--- Exercise aim ---
From the first line of the records below through the line containing "Given: Open help with question mark icon", copy everything exactly and nothing more.

--- Data records ---
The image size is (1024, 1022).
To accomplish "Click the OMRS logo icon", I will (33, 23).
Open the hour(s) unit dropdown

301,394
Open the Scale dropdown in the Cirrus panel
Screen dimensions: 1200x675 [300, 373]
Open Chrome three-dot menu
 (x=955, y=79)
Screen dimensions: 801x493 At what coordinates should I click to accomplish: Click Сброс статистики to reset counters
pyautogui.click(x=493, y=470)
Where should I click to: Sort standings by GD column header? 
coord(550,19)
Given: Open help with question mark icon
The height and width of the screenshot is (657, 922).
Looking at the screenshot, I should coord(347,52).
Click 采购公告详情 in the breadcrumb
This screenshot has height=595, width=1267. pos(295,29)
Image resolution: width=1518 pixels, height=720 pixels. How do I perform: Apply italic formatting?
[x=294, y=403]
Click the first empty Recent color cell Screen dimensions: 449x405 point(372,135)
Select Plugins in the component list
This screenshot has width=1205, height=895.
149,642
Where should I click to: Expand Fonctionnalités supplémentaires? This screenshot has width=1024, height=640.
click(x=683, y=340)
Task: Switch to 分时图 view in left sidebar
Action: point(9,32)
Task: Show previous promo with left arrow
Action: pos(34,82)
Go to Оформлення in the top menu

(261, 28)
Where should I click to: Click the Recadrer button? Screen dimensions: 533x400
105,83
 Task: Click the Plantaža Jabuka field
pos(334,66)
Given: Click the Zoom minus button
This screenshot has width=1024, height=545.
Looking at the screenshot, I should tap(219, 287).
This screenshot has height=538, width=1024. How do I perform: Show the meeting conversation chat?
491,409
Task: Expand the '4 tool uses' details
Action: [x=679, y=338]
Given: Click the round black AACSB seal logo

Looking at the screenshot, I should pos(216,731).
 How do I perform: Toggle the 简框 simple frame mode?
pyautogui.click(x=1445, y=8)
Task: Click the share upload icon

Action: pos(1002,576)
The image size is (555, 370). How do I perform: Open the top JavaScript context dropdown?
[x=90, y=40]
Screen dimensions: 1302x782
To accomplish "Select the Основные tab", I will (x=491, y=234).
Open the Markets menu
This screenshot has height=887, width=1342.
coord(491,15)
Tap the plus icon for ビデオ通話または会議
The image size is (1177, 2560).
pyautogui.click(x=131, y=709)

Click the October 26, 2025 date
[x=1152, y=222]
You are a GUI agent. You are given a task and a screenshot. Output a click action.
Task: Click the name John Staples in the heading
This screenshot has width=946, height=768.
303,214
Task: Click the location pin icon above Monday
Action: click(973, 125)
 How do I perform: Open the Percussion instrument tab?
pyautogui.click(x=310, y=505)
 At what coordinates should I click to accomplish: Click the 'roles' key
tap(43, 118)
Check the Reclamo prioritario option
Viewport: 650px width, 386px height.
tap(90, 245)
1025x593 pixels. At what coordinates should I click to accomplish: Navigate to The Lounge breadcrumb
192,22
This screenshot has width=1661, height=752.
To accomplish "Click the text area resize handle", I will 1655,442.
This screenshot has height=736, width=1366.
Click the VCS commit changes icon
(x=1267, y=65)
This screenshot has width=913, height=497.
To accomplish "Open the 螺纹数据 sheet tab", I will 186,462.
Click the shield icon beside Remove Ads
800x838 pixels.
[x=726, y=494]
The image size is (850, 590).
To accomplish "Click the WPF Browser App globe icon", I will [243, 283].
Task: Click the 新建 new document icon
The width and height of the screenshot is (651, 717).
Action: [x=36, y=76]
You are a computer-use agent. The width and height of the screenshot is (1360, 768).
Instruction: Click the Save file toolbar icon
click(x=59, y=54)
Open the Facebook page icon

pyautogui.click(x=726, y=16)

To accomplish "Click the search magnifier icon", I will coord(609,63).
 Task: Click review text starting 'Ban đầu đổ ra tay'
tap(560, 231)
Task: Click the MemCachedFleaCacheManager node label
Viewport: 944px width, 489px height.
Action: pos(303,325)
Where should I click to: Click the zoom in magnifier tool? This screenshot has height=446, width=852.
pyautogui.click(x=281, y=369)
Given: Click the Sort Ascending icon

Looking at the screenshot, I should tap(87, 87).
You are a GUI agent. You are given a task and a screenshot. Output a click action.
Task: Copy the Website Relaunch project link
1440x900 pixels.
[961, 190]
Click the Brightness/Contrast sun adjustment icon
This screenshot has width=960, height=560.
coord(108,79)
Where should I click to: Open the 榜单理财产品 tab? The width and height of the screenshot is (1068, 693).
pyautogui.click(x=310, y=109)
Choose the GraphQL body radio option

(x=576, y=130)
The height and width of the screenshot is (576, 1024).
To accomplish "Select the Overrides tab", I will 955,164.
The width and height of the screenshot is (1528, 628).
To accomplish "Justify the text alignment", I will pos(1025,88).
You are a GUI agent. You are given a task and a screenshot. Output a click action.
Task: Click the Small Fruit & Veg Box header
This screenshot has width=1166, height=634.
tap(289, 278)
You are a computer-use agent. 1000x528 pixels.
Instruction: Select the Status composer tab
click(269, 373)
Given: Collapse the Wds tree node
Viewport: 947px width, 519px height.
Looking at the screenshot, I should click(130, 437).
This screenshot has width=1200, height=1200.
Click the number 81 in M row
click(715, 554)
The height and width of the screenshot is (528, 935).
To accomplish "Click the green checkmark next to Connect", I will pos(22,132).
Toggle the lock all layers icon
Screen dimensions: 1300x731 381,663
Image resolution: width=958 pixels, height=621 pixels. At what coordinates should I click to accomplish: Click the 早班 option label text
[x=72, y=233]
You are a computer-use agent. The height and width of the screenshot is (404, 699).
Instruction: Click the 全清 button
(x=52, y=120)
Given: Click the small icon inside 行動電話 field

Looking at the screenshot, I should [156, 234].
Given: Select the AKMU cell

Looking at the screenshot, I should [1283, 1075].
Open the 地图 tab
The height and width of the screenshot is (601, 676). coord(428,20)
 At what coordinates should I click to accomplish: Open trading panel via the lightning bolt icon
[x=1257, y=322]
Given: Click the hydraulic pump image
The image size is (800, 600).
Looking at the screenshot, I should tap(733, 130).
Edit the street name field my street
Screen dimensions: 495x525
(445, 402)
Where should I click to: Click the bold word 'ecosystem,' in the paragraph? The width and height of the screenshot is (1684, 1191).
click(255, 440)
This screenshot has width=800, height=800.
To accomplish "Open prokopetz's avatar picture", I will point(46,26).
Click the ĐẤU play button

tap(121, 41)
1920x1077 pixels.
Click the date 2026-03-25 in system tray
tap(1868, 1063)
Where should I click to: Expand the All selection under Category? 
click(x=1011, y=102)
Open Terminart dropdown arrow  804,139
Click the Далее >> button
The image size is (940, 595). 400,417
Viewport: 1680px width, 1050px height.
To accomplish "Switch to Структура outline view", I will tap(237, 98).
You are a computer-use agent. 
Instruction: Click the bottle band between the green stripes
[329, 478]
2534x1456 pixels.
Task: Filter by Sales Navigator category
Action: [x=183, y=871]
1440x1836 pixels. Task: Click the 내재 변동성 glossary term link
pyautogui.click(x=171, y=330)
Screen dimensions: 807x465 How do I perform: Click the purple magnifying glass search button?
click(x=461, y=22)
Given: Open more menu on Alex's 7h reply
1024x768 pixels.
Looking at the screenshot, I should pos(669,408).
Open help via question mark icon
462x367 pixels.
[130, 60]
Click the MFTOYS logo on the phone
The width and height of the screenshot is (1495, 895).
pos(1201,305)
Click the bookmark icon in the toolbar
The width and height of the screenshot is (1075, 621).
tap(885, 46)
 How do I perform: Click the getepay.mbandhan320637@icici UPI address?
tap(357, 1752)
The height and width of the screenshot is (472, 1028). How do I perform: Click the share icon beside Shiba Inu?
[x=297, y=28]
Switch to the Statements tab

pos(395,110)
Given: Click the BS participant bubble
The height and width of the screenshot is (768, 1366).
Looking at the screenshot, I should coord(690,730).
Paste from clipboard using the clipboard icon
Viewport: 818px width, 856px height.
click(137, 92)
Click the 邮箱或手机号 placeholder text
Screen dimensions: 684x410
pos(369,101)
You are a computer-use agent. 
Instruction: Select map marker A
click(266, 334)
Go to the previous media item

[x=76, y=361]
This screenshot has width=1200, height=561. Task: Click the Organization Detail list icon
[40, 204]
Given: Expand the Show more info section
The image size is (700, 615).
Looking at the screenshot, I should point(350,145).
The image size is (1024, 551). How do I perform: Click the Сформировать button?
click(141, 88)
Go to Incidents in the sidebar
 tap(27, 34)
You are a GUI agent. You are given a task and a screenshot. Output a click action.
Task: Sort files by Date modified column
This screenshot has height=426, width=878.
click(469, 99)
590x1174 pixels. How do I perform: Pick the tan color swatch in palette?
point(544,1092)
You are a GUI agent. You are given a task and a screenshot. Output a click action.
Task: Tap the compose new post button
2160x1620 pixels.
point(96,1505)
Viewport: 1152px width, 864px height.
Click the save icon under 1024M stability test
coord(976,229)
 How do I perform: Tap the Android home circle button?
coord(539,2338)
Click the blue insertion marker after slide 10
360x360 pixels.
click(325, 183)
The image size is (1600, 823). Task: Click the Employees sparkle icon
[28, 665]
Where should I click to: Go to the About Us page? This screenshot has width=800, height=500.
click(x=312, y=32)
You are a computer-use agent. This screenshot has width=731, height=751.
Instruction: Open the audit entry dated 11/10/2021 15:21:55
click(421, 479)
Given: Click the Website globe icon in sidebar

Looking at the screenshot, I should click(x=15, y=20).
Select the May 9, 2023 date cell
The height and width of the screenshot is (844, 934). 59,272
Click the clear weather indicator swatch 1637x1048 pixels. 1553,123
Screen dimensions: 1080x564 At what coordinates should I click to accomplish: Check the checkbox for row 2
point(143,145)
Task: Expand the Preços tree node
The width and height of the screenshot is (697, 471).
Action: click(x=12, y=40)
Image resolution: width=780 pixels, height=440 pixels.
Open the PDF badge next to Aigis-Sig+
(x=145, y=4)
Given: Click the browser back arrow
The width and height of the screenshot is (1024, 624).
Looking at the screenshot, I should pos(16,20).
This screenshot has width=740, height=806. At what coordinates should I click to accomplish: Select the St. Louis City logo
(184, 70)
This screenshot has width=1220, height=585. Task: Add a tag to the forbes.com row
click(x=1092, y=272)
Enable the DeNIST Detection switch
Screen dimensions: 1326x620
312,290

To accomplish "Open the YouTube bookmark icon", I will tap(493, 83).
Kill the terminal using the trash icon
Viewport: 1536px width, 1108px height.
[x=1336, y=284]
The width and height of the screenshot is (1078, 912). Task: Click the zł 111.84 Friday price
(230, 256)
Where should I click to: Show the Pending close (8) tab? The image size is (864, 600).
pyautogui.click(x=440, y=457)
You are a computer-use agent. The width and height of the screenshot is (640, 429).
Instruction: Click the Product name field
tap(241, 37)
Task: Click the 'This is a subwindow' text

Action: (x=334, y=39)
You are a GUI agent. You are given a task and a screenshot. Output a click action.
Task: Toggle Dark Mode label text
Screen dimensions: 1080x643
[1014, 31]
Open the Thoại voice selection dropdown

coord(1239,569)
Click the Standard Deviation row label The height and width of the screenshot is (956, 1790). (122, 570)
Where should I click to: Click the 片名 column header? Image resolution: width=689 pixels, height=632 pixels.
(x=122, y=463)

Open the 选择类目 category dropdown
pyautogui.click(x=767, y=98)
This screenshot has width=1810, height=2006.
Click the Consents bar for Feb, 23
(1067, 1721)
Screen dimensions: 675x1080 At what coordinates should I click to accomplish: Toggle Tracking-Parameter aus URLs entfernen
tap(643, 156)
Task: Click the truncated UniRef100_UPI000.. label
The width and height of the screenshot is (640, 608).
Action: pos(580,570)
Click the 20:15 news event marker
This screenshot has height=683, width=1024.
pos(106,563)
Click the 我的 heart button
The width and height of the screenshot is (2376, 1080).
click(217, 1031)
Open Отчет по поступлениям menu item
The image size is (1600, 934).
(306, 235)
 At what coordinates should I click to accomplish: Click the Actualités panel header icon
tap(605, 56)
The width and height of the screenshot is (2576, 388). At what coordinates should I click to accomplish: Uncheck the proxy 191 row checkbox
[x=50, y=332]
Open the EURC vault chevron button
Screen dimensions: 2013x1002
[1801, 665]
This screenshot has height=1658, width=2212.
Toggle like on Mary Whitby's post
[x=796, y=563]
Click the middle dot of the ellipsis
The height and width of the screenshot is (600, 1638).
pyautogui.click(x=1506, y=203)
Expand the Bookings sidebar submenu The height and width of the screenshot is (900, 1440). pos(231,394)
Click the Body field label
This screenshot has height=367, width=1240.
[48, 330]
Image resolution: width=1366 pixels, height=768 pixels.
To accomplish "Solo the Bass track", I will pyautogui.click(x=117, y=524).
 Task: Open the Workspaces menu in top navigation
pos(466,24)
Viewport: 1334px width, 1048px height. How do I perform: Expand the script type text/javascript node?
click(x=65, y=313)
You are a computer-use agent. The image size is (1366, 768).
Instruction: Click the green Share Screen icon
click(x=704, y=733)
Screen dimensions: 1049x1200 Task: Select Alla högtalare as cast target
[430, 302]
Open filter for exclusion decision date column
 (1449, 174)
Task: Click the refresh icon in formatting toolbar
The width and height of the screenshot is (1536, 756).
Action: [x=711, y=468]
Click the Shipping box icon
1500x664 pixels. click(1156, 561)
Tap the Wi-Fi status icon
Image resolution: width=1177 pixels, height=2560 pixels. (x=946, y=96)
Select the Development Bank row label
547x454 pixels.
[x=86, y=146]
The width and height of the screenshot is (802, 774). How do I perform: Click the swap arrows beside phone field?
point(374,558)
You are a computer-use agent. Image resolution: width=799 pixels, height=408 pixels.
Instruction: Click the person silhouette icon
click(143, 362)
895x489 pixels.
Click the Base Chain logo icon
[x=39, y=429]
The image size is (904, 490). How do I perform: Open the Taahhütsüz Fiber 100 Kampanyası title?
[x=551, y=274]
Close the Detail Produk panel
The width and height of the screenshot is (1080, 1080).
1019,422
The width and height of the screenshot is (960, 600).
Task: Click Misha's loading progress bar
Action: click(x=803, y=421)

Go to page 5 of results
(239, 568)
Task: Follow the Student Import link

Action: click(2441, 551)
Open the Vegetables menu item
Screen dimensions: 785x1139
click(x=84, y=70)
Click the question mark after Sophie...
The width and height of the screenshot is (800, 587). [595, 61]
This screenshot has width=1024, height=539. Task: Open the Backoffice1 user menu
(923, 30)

--- Expected output ---
The image size is (1024, 1022).
To accomplish "Click the OMRS logo icon", I will (33, 23).
Open the hour(s) unit dropdown

301,394
Open the Scale dropdown in the Cirrus panel
Screen dimensions: 1200x675 [300, 373]
Open Chrome three-dot menu
 (x=955, y=79)
Screen dimensions: 801x493 At what coordinates should I click to accomplish: Click Сброс статистики to reset counters
pyautogui.click(x=493, y=470)
Where should I click to: Sort standings by GD column header? 
coord(550,19)
Given: Open help with question mark icon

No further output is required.